◆ **Stored records**
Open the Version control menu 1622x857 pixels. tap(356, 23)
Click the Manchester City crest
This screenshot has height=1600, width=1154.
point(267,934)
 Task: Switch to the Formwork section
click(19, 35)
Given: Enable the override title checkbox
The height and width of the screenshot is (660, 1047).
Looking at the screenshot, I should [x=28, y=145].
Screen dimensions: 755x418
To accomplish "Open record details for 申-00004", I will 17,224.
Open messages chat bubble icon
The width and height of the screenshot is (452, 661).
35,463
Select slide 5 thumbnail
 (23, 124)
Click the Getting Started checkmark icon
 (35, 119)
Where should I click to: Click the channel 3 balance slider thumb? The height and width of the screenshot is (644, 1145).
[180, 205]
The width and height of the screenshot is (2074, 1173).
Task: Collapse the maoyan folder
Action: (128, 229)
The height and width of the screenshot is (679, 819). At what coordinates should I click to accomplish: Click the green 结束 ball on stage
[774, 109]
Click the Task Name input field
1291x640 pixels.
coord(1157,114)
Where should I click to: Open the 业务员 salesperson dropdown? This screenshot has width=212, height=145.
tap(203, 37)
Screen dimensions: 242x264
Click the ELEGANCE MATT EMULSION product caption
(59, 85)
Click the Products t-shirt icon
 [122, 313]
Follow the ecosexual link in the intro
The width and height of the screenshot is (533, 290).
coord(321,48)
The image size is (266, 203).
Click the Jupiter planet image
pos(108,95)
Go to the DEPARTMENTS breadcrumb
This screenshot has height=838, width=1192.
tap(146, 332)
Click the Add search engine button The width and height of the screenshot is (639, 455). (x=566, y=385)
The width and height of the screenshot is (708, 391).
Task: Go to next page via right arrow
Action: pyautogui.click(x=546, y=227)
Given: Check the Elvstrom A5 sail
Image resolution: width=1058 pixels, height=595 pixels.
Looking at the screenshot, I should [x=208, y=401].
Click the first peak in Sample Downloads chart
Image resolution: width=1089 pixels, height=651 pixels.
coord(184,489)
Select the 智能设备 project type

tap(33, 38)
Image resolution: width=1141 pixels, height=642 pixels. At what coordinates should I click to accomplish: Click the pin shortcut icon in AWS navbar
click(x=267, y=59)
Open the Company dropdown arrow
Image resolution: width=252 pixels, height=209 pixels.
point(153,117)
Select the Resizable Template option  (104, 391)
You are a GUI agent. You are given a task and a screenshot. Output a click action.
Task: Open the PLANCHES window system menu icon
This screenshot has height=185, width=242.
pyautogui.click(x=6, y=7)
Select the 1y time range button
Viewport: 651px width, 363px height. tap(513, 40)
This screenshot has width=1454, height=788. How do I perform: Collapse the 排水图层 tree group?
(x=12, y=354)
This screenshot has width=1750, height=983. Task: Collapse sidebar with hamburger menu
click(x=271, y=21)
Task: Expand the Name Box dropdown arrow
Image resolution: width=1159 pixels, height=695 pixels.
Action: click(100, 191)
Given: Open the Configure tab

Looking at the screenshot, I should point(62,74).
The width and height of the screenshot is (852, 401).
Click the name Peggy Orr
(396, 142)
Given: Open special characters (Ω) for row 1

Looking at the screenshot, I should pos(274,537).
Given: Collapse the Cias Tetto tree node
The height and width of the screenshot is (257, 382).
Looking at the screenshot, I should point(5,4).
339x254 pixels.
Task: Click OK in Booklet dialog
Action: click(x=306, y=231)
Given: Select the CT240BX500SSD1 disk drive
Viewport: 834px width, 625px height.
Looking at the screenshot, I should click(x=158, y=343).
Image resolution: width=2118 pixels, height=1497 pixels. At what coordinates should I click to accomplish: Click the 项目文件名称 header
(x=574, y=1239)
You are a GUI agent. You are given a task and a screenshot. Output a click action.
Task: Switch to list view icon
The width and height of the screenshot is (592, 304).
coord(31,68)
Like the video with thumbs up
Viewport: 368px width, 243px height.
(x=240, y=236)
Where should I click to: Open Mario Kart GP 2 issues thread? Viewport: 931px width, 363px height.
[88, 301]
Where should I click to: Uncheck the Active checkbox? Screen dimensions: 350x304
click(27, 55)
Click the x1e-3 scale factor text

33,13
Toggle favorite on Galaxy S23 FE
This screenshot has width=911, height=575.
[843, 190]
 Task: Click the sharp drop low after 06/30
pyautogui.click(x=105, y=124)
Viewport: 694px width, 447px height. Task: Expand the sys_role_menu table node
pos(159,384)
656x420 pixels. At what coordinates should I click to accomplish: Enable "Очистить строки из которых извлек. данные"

◆ **Job**
Convert the records above into a numbered list, leaving out any blank lines.

◆ **Solution to the exercise**
1. Open the Version control menu 1622x857 pixels. tap(356, 23)
2. Click the Manchester City crest
3. This screenshot has height=1600, width=1154.
4. point(267,934)
5.  Task: Switch to the Formwork section
6. click(19, 35)
7. Given: Enable the override title checkbox
8. The height and width of the screenshot is (660, 1047).
9. Looking at the screenshot, I should [x=28, y=145].
10. Screen dimensions: 755x418
11. To accomplish "Open record details for 申-00004", I will 17,224.
12. Open messages chat bubble icon
13. The width and height of the screenshot is (452, 661).
14. 35,463
15. Select slide 5 thumbnail
16.  (23, 124)
17. Click the Getting Started checkmark icon
18.  (35, 119)
19. Where should I click to: Click the channel 3 balance slider thumb? The height and width of the screenshot is (644, 1145).
20. [180, 205]
21. The width and height of the screenshot is (2074, 1173).
22. Task: Collapse the maoyan folder
23. Action: (128, 229)
24. The height and width of the screenshot is (679, 819). At what coordinates should I click to accomplish: Click the green 结束 ball on stage
25. [774, 109]
26. Click the Task Name input field
27. 1291x640 pixels.
28. coord(1157,114)
29. Where should I click to: Open the 业务员 salesperson dropdown? This screenshot has width=212, height=145.
30. tap(203, 37)
31. Screen dimensions: 242x264
32. Click the ELEGANCE MATT EMULSION product caption
33. (59, 85)
34. Click the Products t-shirt icon
35.  [122, 313]
36. Follow the ecosexual link in the intro
37. The width and height of the screenshot is (533, 290).
38. coord(321,48)
39. The image size is (266, 203).
40. Click the Jupiter planet image
41. pos(108,95)
42. Go to the DEPARTMENTS breadcrumb
43. This screenshot has height=838, width=1192.
44. tap(146, 332)
45. Click the Add search engine button The width and height of the screenshot is (639, 455). (x=566, y=385)
46. The width and height of the screenshot is (708, 391).
47. Task: Go to next page via right arrow
48. Action: pyautogui.click(x=546, y=227)
49. Given: Check the Elvstrom A5 sail
50. Image resolution: width=1058 pixels, height=595 pixels.
51. Looking at the screenshot, I should [x=208, y=401].
52. Click the first peak in Sample Downloads chart
53. Image resolution: width=1089 pixels, height=651 pixels.
54. coord(184,489)
55. Select the 智能设备 project type
56. tap(33, 38)
57. Image resolution: width=1141 pixels, height=642 pixels. At what coordinates should I click to accomplish: Click the pin shortcut icon in AWS navbar
58. click(x=267, y=59)
59. Open the Company dropdown arrow
60. Image resolution: width=252 pixels, height=209 pixels.
61. point(153,117)
62. Select the Resizable Template option  (104, 391)
63. You are a GUI agent. You are given a task and a screenshot. Output a click action.
64. Task: Open the PLANCHES window system menu icon
65. This screenshot has height=185, width=242.
66. pyautogui.click(x=6, y=7)
67. Select the 1y time range button
68. Viewport: 651px width, 363px height. tap(513, 40)
69. This screenshot has width=1454, height=788. How do I perform: Collapse the 排水图层 tree group?
70. (x=12, y=354)
71. This screenshot has width=1750, height=983. Task: Collapse sidebar with hamburger menu
72. click(x=271, y=21)
73. Task: Expand the Name Box dropdown arrow
74. Image resolution: width=1159 pixels, height=695 pixels.
75. Action: click(100, 191)
76. Given: Open the Configure tab
77. Looking at the screenshot, I should point(62,74).
78. The width and height of the screenshot is (852, 401).
79. Click the name Peggy Orr
80. (396, 142)
81. Given: Open special characters (Ω) for row 1
82. Looking at the screenshot, I should pos(274,537).
83. Given: Collapse the Cias Tetto tree node
84. The height and width of the screenshot is (257, 382).
85. Looking at the screenshot, I should point(5,4).
86. 339x254 pixels.
87. Task: Click OK in Booklet dialog
88. Action: click(x=306, y=231)
89. Given: Select the CT240BX500SSD1 disk drive
90. Viewport: 834px width, 625px height.
91. Looking at the screenshot, I should click(x=158, y=343).
92. Image resolution: width=2118 pixels, height=1497 pixels. At what coordinates should I click to accomplish: Click the 项目文件名称 header
93. (x=574, y=1239)
94. You are a GUI agent. You are given a task and a screenshot. Output a click action.
95. Task: Switch to list view icon
96. The width and height of the screenshot is (592, 304).
97. coord(31,68)
98. Like the video with thumbs up
99. Viewport: 368px width, 243px height.
100. (x=240, y=236)
101. Where should I click to: Open Mario Kart GP 2 issues thread? Viewport: 931px width, 363px height.
102. [88, 301]
103. Where should I click to: Uncheck the Active checkbox? Screen dimensions: 350x304
104. click(27, 55)
105. Click the x1e-3 scale factor text
106. 33,13
107. Toggle favorite on Galaxy S23 FE
108. This screenshot has width=911, height=575.
109. [843, 190]
110.  Task: Click the sharp drop low after 06/30
111. pyautogui.click(x=105, y=124)
112. Viewport: 694px width, 447px height. Task: Expand the sys_role_menu table node
113. pos(159,384)
114. 656x420 pixels. At what coordinates should I click to accomplish: Enable "Очистить строки из которых извлек. данные"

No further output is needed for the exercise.